## Exercise materials
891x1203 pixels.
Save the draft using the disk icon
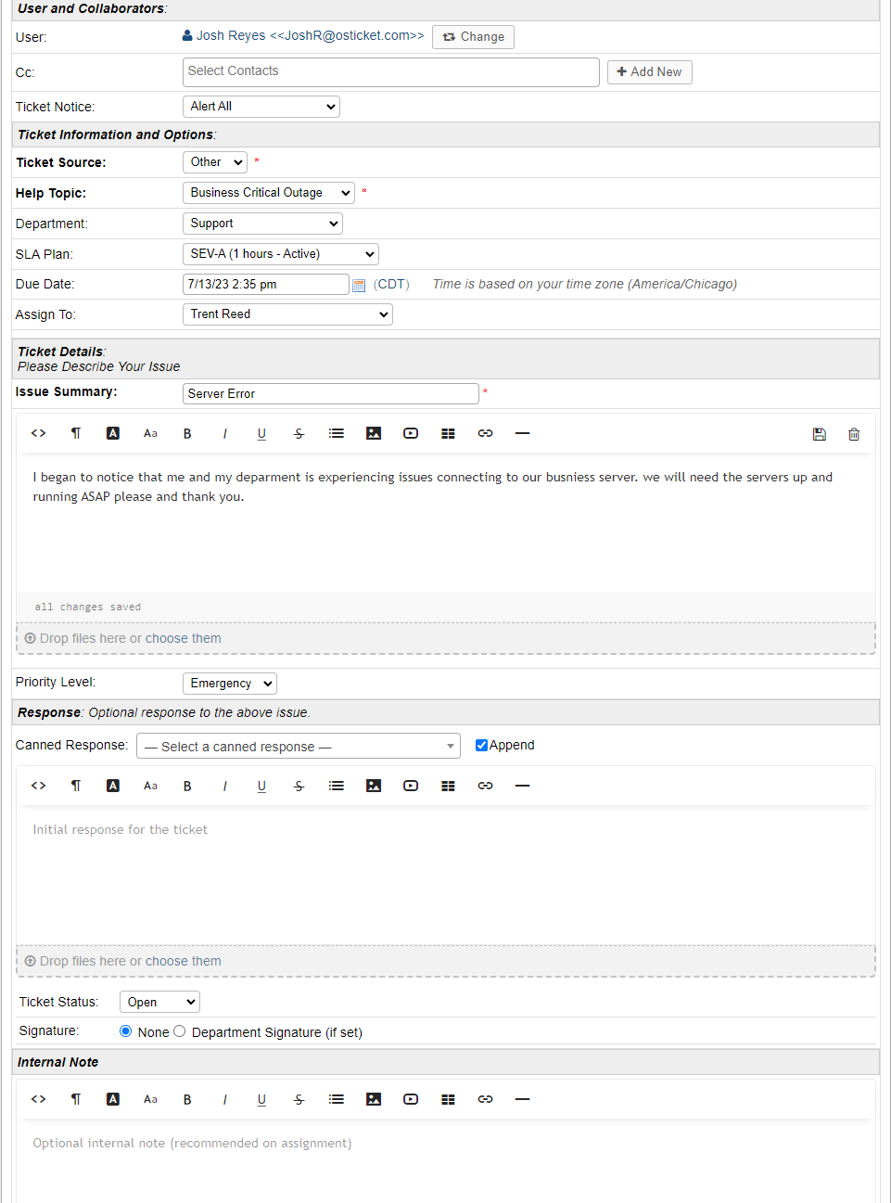click(x=819, y=432)
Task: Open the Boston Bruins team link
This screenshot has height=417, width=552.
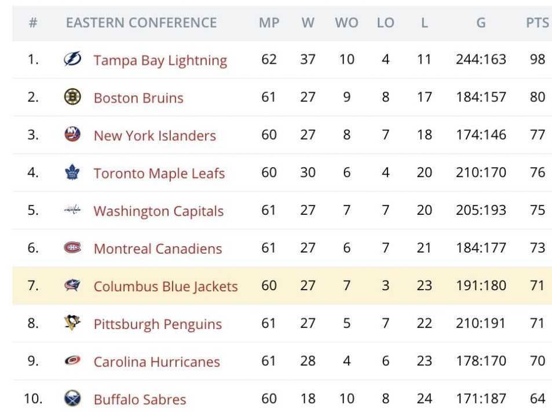Action: [x=138, y=98]
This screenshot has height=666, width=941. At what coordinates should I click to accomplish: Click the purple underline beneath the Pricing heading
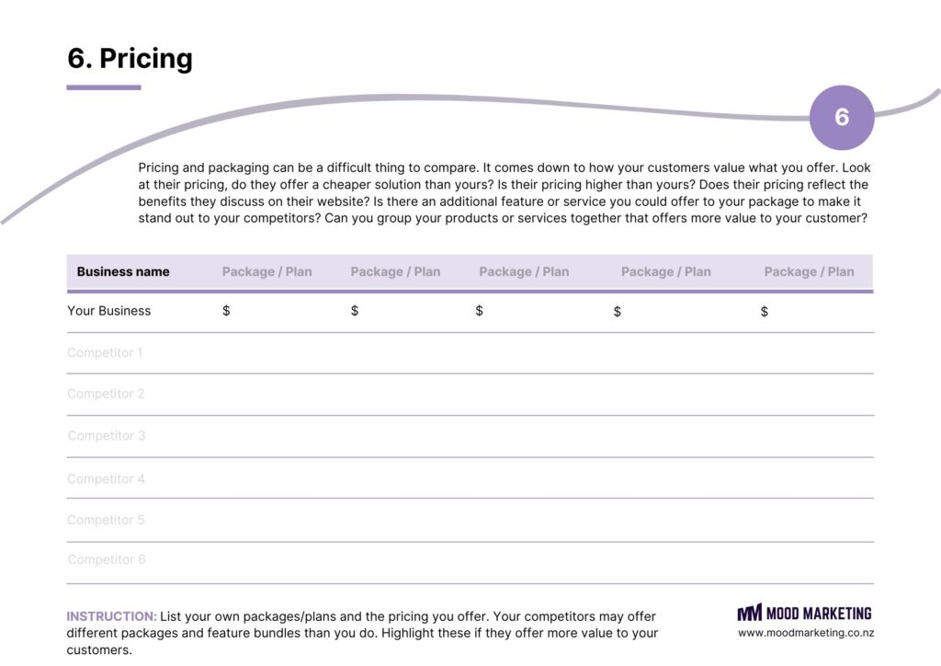coord(104,87)
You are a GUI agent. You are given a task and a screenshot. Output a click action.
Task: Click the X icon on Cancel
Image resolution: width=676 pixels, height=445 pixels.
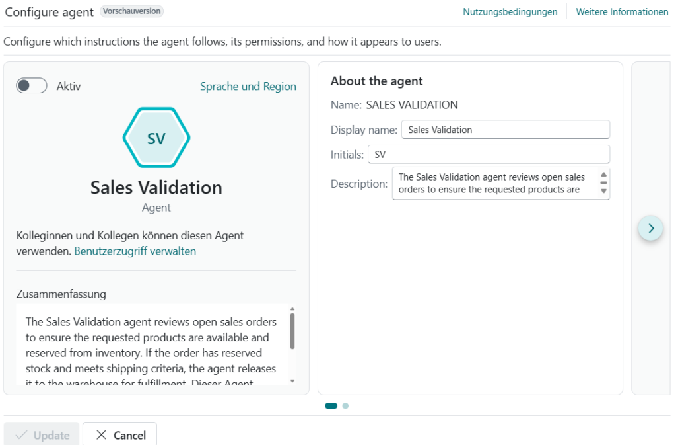click(101, 435)
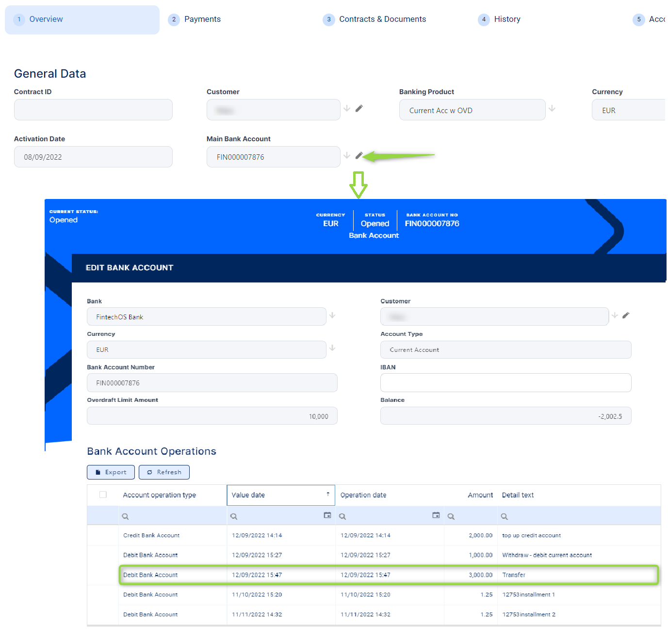Expand Currency dropdown in Edit Bank Account
The image size is (668, 629).
(x=332, y=348)

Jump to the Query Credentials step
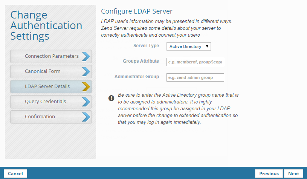45,102
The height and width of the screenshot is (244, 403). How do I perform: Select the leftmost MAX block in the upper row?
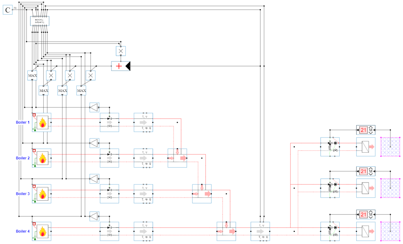tap(32, 76)
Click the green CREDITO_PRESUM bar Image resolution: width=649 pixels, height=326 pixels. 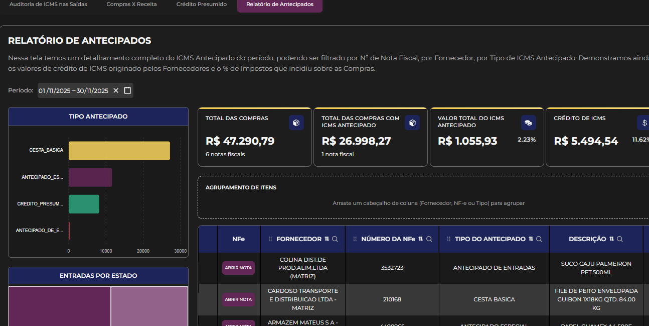(84, 204)
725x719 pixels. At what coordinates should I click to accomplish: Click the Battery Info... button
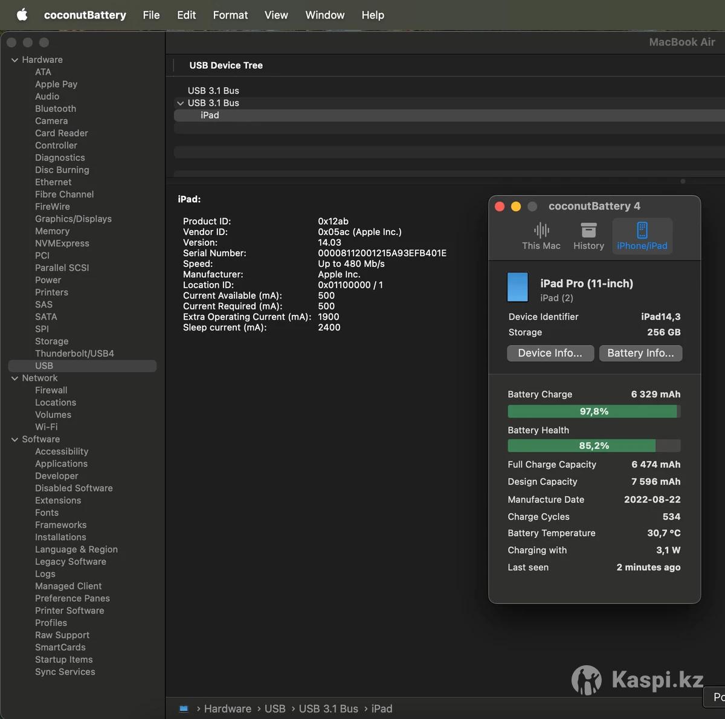tap(640, 353)
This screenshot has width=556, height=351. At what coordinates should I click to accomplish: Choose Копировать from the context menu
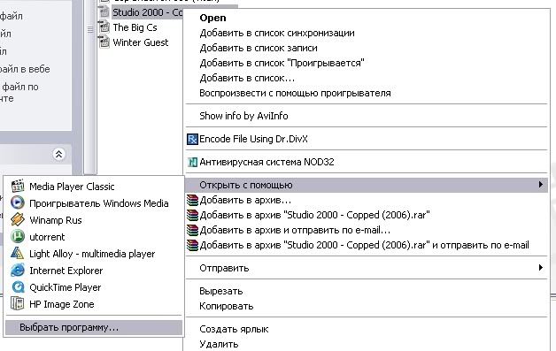pyautogui.click(x=227, y=306)
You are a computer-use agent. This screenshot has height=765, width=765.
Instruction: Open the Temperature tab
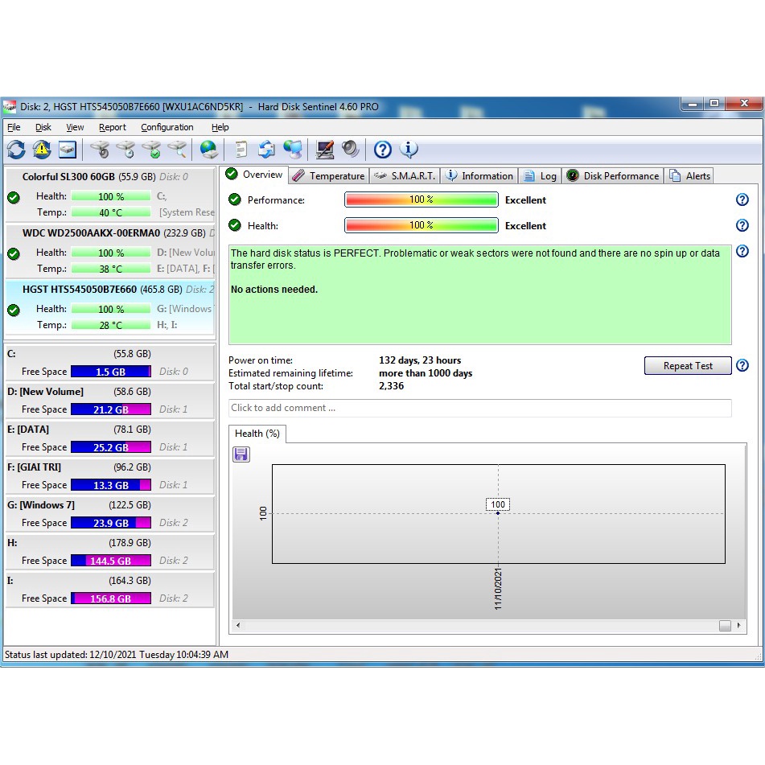point(328,176)
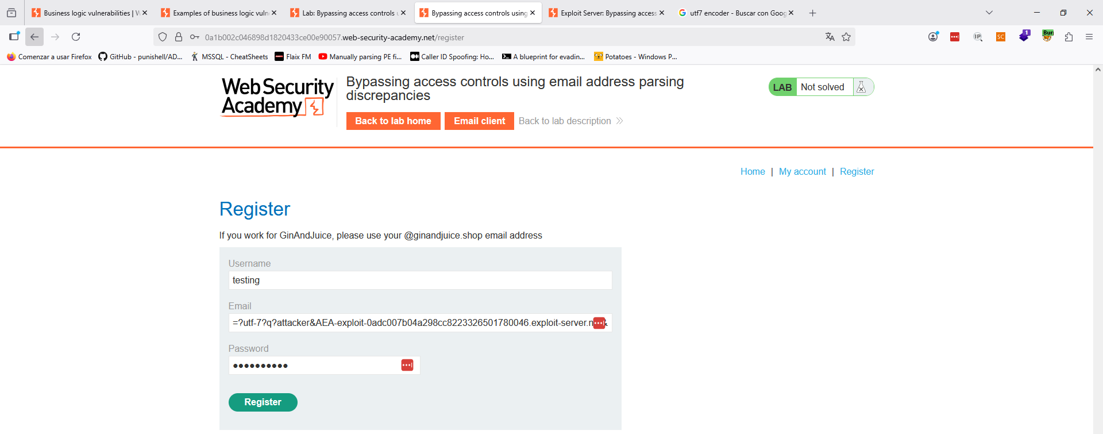This screenshot has height=434, width=1103.
Task: Open the Email client button
Action: (479, 121)
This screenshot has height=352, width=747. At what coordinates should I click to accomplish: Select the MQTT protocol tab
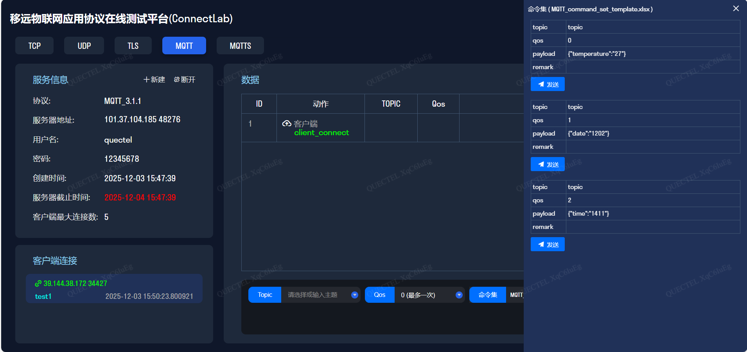click(x=184, y=46)
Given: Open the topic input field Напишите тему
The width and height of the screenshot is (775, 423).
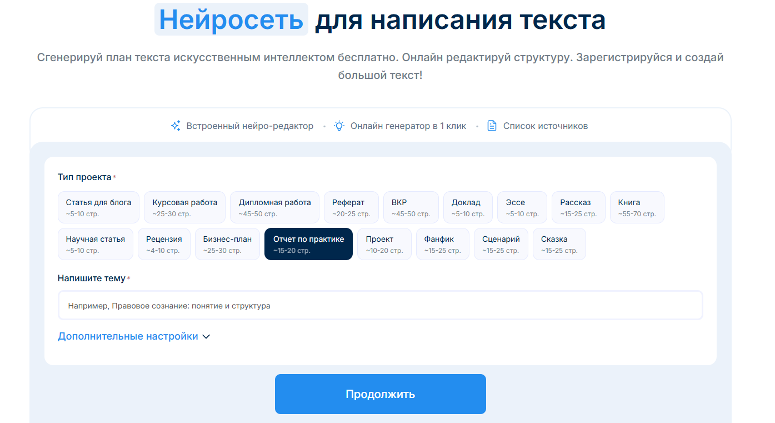Looking at the screenshot, I should tap(379, 305).
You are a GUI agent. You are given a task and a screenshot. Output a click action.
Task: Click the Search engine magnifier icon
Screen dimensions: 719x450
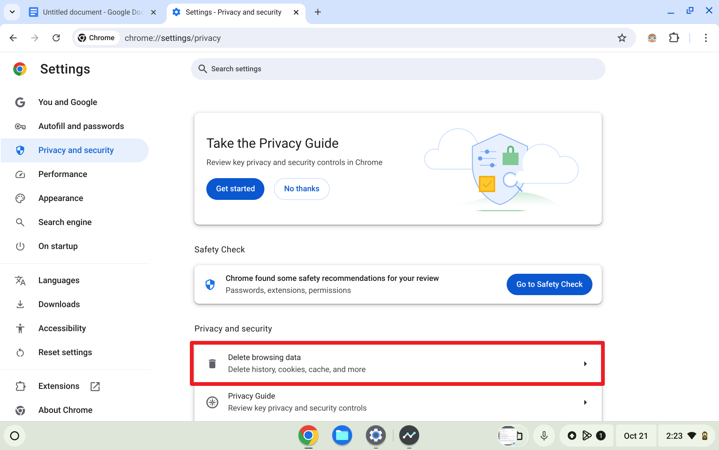pyautogui.click(x=20, y=222)
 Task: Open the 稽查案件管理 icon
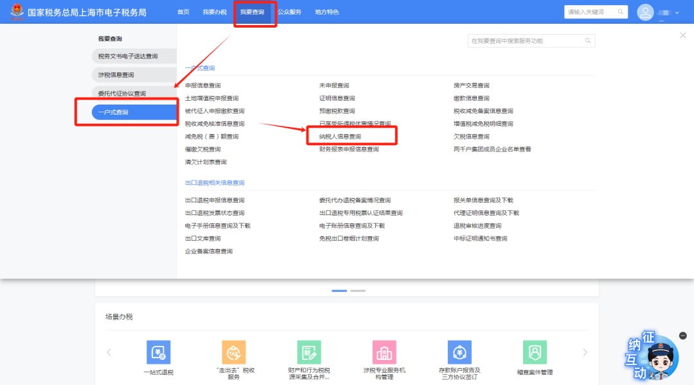[535, 352]
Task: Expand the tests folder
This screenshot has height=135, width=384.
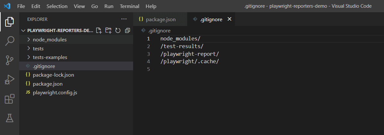Action: [x=38, y=49]
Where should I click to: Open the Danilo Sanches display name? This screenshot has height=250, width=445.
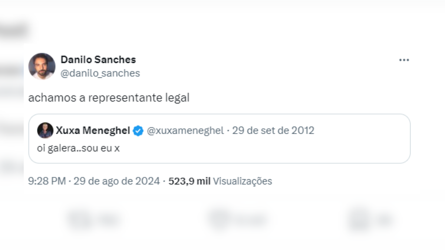click(98, 60)
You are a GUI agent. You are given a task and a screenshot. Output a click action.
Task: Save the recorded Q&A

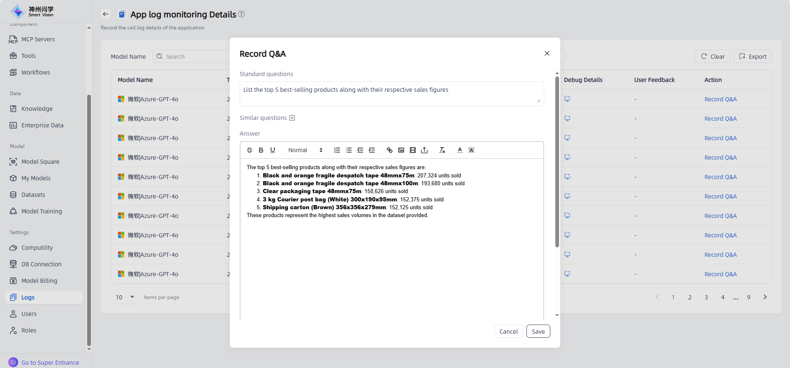[538, 331]

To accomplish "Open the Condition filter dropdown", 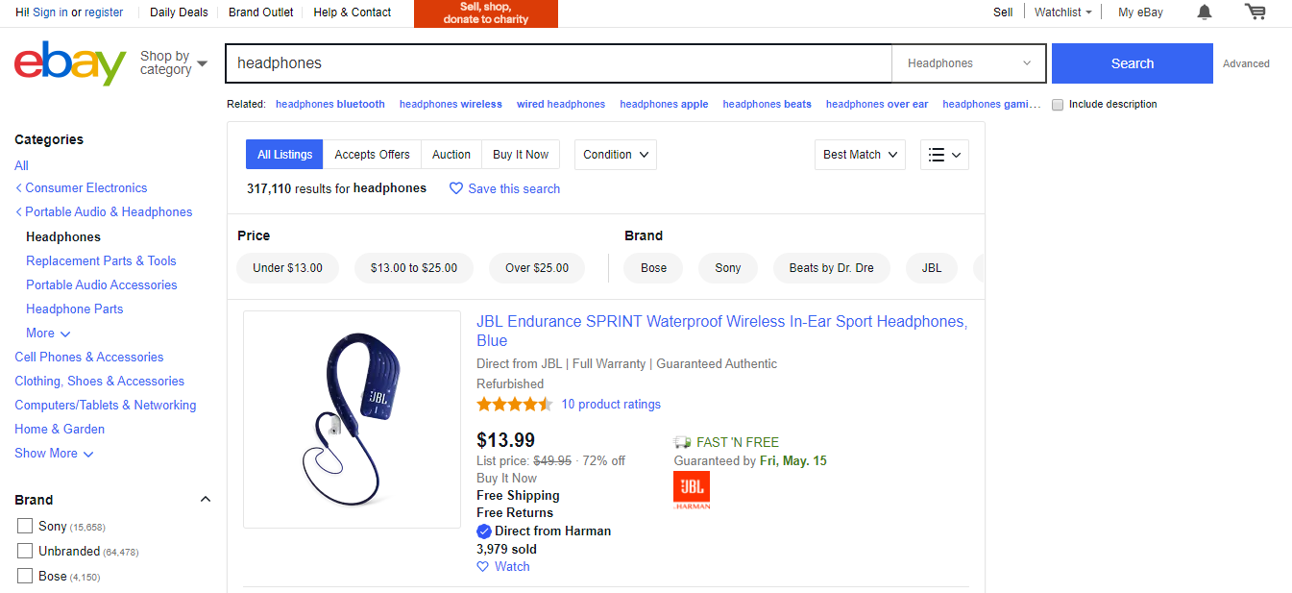I will (616, 155).
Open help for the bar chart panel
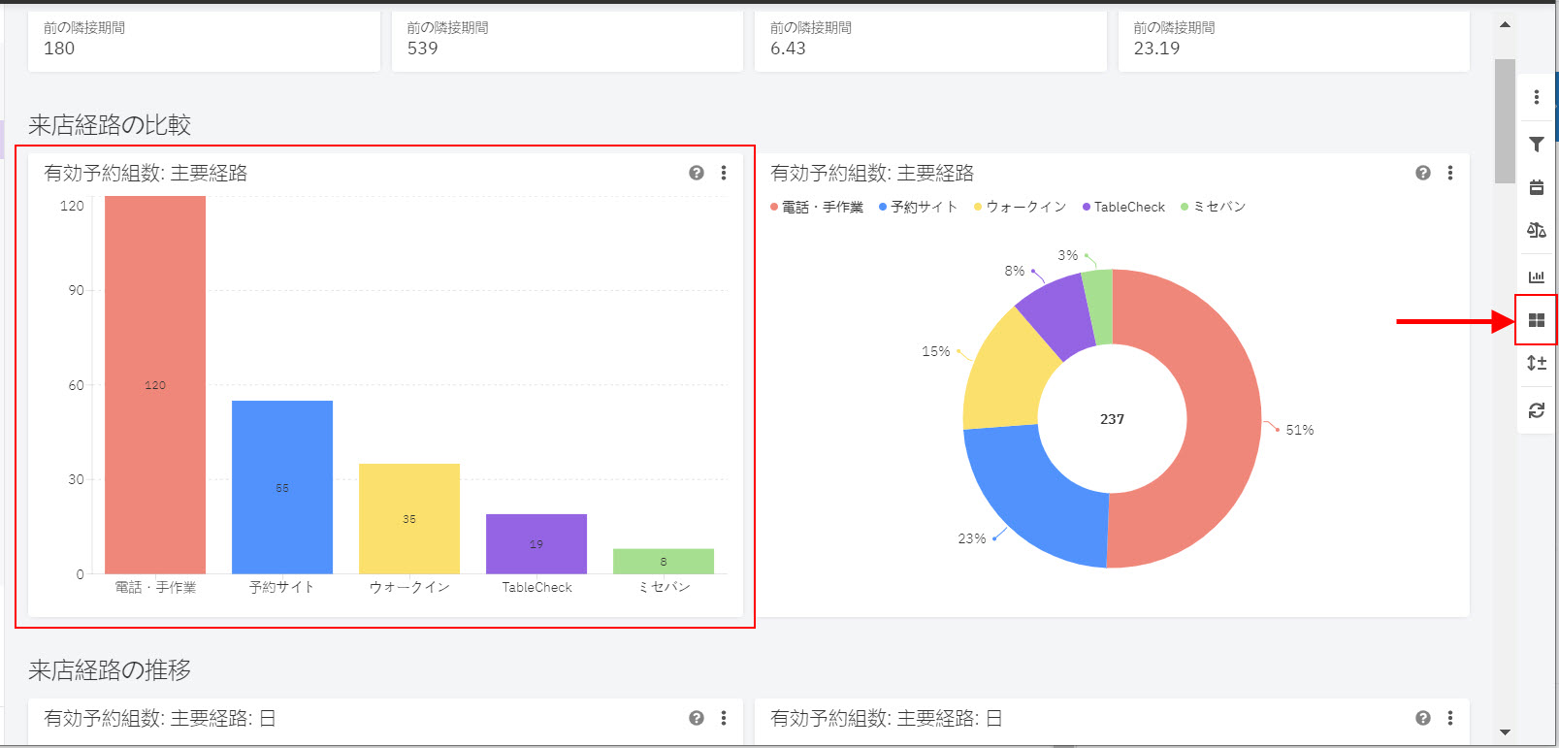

## Assignment
Give back, unaltered, each line of the listing from the first to the line that contains "Task: Click the X icon on Cancel", leaving every picture out.

## Answer area
891x1203 pixels.
Save the draft using the disk icon
click(x=819, y=432)
Task: Open the Boston Bruins team link
This screenshot has height=417, width=552.
Action: [x=138, y=98]
This screenshot has height=666, width=941. At what coordinates should I click to accomplish: Click the purple underline beneath the Pricing heading
coord(104,87)
You are a GUI agent. You are given a task and a screenshot. Output a click action.
Task: Click the X icon on Cancel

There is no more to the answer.